Judge admonishes El Chapo's lawyer for opening statement

In this courtroom sketch Joaquin "El Chapo" Guzman, center, sits next to his defense attorney Eduardo Balazero, left, for opening statements as Guzman's high-security trial gets underway in the Brooklyn borough of New York, Tuesday, Nov. 13, 2018. Guzman pleaded not guilty to charges that he amassed a multi-billion-dollar fortune smuggling tons of cocaine and other drugs in a vast supply chain that reached New York, New Jersey, Texas and elsewhere north of the border. The infamous Mexican drug lord has been held in solitary confinement since his extradition to the United States early last year.
In this courtroom sketch Joaquin "El Chapo" Guzman, center, sits next to his defense attorney Eduardo Balazero, left, for opening statements as Guzman's high-security trial gets underway in the Brooklyn borough of New York, Tuesday, Nov. 13, 2018. Guzman pleaded not guilty to charges that he amassed a multi-billion-dollar fortune smuggling tons of cocaine and other drugs in a vast supply chain that reached New York, New Jersey, Texas and elsewhere north of the border. The infamous Mexican drug lord has been held in solitary confinement since his extradition to the United States early last year.
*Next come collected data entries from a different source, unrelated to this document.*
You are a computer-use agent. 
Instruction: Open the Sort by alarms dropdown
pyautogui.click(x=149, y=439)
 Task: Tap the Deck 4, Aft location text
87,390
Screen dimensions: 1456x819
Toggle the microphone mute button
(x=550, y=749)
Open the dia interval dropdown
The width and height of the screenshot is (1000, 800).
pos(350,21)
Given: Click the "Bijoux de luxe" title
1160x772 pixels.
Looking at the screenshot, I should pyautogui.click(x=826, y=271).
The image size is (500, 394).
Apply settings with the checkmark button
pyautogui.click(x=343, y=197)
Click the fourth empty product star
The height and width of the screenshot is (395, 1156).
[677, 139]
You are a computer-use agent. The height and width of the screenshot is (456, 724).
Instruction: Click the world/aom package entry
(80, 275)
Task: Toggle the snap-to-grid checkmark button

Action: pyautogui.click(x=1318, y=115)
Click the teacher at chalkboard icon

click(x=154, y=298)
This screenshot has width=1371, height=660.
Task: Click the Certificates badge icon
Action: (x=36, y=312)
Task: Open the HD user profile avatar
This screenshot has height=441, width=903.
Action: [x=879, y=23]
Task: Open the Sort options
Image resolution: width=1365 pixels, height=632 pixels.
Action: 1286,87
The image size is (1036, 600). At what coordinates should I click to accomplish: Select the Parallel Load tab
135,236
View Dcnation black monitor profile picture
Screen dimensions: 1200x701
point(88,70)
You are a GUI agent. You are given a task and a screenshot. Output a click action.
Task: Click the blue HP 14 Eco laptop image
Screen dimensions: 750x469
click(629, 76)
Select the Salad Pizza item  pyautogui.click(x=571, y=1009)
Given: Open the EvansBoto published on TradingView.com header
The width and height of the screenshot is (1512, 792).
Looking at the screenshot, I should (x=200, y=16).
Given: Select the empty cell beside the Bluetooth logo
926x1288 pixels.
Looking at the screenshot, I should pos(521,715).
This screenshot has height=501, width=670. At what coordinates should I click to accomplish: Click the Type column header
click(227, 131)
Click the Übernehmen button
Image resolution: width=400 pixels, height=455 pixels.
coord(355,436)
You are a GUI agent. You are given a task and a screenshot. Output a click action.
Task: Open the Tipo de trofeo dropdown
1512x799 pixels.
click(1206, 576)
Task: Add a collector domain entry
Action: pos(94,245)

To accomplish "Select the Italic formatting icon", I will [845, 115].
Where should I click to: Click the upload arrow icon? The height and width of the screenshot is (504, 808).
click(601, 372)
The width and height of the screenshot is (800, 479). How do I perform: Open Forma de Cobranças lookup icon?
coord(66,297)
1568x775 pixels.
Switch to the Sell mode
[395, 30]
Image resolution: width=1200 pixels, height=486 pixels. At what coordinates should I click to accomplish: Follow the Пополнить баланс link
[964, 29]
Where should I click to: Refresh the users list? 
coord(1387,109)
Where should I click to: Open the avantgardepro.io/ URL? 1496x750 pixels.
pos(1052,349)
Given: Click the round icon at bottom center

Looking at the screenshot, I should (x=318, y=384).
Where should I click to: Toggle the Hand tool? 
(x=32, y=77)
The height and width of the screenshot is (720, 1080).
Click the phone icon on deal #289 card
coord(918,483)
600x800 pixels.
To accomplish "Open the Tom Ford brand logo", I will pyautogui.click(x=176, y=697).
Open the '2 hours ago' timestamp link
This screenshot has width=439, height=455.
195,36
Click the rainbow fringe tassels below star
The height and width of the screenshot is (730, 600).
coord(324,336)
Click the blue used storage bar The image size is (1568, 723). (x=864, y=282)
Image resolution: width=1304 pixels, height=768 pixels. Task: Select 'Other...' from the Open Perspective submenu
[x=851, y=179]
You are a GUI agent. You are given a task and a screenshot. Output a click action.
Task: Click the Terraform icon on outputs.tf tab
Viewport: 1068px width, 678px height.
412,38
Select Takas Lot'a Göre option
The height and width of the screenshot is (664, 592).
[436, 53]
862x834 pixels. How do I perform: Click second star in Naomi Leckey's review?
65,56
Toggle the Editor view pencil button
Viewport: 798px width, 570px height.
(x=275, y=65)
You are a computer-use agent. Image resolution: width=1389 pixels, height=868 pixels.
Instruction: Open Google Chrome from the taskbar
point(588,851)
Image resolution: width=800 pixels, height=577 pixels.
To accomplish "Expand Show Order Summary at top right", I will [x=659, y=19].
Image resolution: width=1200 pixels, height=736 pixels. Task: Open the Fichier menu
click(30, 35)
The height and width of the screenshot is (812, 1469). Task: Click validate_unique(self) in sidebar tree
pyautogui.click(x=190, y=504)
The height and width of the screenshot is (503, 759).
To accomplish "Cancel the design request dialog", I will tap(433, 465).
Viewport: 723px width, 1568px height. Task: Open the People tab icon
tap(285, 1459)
NEW YORK - A federal judge admonished the lawyer for Mexican drug smuggler El Chapo on Wednesday after an opening statement that riled Mexican presidents by accusing them of taking bribes.

Federal prosecutors had asked U.S. District Judge Brian Cogan to throw out the defense's opening statement at the New York trial of Joaquin Guzman, saying it was "permeated with improper argument, unnoticed affirmative defenses and inadmissible hearsay."

Cogan stopped short of that Wednesday but admonished defense attorney Jeffrey Lichtman for having gone "far afield of direct or circumstantial proof." He said he would instruct the jury to focus on the evidence.

"Your opening statement handed out a promissory note that your case is not going to cash," the judge said, calling Lichtman's opening misleading.

In his opening statement Tuesday, Lichtman told jurors that U.S. prosecutors had dreamed "for decades" of convicting Guzman, adding "the world is focusing on this mythical El Chapo figure."

Lichtman said his client was not the real leader of a cartel that sent tons of cocaine into the U.S. He sought to shift blame to Ismael "El Mayo" Zambada, another reputed drug trafficker in the cartel's leadership. Zambada remains on the loose in Mexico, Lichtman claimed, because of bribes that "go up to the very top," including hundreds of millions of dollars paid to the current and former presidents of Mexico.

"This is a case that will require you to throw out much of what you were taught to believe in about the way governments work and how they behave, governments in South and Central American and Mexico and even the United States," Lichtman said. "This is a case which will require you to open your minds to the possibility that government officials at the very highest level can be bribed, can conspire to commit horrible crimes- that American law enforcement agents can also be crooked."

A spokesman for Mexican President Enrique Pena Nieto called the allegations "completely false and defamatory." Former President Felipe Calderon dismissed them as "absolutely false and reckless."

Guzman, who has been held in solitary confinement since his extradition to the United States early last year, has pleaded not guilty to charges that he amassed a multibillion-dollar fortune smuggling tons of cocaine and other drugs in a vast supply chain that reached well north of the border.

Despite his diminutive stature and nickname that means "Shorty" in Spanish, Guzman was once a larger-than-life figure in Mexico who has been compared to Al Capone and Robin Hood and been the subject of ballads known as narcocorridos.

Lichtman resumed his opening statement Wednesday, describing "the myth of El Chapo" as "very strong." He said law enforcement agents had his client autograph $100 bills for them upon his arrest.

"Mr. Guzman was somebody who enjoyed the publicity," Lichtman said. "He enjoyed the notoriety."

The defense attorney also described the government's witnesses as liars seeking to mitigate their own jail sentences. "They're here because they want to get out of jail by any means necessary," Lichtman said.

Federal prosecutors gave jurors a video tour of a tunnel between Mexico and an Arizona warehouse - a corridor Guzman allegedly used to speed drug deliveries to America. The warehouse was just two blocks from a U.S. Customs office in the border city of Douglas.

Retired U.S. Customs Agent Carlos Salazar, the trial's first witness, told jurors agents were surprised at how sophisticated the tunnel was, saying it contained equipment that might be found in a car repair shop.

The tunnel was half the length of a football field and large enough that a 5-foot-8-inch man barely had to lower his head to walk through it. It was equipped with electric lights, an industrial-sized weigh scale and a hydraulic system to lift away flooring that was covered by a pool table.

Authorities used heavy tools to smash through concrete, Salazar said, only to realize later it all would have opened up on the Mexican side with the twist of a water faucet valve.

"We didn't know the floor came up," he said.